*GOAL*:
Reproduce every one of the rows below word for word, changing nothing.

(Target position rows)
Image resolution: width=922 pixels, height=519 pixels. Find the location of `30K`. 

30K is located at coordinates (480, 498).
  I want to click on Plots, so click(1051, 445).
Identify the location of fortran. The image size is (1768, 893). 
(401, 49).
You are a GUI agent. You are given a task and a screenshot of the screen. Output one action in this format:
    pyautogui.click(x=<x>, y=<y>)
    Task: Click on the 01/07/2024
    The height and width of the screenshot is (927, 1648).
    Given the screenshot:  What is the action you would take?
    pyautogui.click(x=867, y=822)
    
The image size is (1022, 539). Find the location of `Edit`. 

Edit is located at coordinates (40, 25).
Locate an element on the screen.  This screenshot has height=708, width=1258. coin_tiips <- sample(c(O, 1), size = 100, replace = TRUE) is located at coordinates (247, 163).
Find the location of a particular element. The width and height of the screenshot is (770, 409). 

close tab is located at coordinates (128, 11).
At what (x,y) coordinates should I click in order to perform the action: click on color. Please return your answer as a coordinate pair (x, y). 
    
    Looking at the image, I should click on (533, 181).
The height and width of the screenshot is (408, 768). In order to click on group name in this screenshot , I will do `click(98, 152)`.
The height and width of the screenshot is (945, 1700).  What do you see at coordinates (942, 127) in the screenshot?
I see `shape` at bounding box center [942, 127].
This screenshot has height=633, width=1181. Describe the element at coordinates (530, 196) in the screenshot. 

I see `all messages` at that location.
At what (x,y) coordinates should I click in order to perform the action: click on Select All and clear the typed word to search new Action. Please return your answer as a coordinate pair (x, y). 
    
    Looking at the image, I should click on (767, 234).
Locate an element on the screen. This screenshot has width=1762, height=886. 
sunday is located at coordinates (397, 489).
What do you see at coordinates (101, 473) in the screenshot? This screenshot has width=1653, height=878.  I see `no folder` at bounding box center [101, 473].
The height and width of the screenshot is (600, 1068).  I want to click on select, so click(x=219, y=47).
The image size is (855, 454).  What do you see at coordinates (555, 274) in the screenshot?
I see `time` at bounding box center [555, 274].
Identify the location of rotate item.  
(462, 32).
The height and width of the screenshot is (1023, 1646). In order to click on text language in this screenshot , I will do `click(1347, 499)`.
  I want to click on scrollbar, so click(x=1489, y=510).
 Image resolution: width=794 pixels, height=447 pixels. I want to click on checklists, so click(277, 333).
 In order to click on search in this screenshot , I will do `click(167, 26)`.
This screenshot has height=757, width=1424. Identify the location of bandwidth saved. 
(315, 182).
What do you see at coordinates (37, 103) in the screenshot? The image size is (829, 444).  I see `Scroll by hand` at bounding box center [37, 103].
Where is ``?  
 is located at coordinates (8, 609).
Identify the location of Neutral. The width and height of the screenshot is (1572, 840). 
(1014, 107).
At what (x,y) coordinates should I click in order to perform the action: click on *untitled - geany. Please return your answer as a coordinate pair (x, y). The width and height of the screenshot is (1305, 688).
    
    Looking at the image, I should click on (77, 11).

*COMPLETED TASK*:
Image resolution: width=922 pixels, height=519 pixels. Find the location of `30K`. 

30K is located at coordinates (480, 498).
  I want to click on Plots, so click(1051, 445).
Identify the location of fortran. The image size is (1768, 893). 
(401, 49).
You are a GUI agent. You are given a task and a screenshot of the screen. Output one action in this format:
    pyautogui.click(x=<x>, y=<y>)
    Task: Click on the 01/07/2024
    The height and width of the screenshot is (927, 1648).
    Given the screenshot:  What is the action you would take?
    pyautogui.click(x=867, y=822)
    
The image size is (1022, 539). Find the location of `Edit`. 

Edit is located at coordinates (40, 25).
Locate an element on the screen.  This screenshot has height=708, width=1258. coin_tiips <- sample(c(O, 1), size = 100, replace = TRUE) is located at coordinates (247, 163).
Find the location of a particular element. The width and height of the screenshot is (770, 409). 

close tab is located at coordinates (128, 11).
At what (x,y) coordinates should I click in order to perform the action: click on color. Please return your answer as a coordinate pair (x, y). 
    
    Looking at the image, I should click on (533, 181).
The height and width of the screenshot is (408, 768). In order to click on group name in this screenshot , I will do `click(98, 152)`.
The height and width of the screenshot is (945, 1700).  What do you see at coordinates (942, 127) in the screenshot?
I see `shape` at bounding box center [942, 127].
This screenshot has height=633, width=1181. Describe the element at coordinates (530, 196) in the screenshot. 

I see `all messages` at that location.
At what (x,y) coordinates should I click in order to perform the action: click on Select All and clear the typed word to search new Action. Please return your answer as a coordinate pair (x, y). 
    
    Looking at the image, I should click on (767, 234).
Locate an element on the screen. This screenshot has width=1762, height=886. 
sunday is located at coordinates (397, 489).
What do you see at coordinates (101, 473) in the screenshot? This screenshot has width=1653, height=878.  I see `no folder` at bounding box center [101, 473].
The height and width of the screenshot is (600, 1068).  I want to click on select, so click(x=219, y=47).
The image size is (855, 454).  What do you see at coordinates (555, 274) in the screenshot?
I see `time` at bounding box center [555, 274].
Identify the location of rotate item.  
(462, 32).
The height and width of the screenshot is (1023, 1646). In order to click on text language in this screenshot , I will do `click(1347, 499)`.
  I want to click on scrollbar, so click(x=1489, y=510).
 Image resolution: width=794 pixels, height=447 pixels. I want to click on checklists, so click(277, 333).
 In order to click on search in this screenshot , I will do `click(167, 26)`.
This screenshot has height=757, width=1424. Identify the location of bandwidth saved. 
(315, 182).
What do you see at coordinates (37, 103) in the screenshot? The image size is (829, 444).  I see `Scroll by hand` at bounding box center [37, 103].
Where is ``?  
 is located at coordinates (8, 609).
Identify the location of Neutral. The width and height of the screenshot is (1572, 840). 
(1014, 107).
At what (x,y) coordinates should I click in order to perform the action: click on *untitled - geany. Please return your answer as a coordinate pair (x, y). The width and height of the screenshot is (1305, 688).
    
    Looking at the image, I should click on (77, 11).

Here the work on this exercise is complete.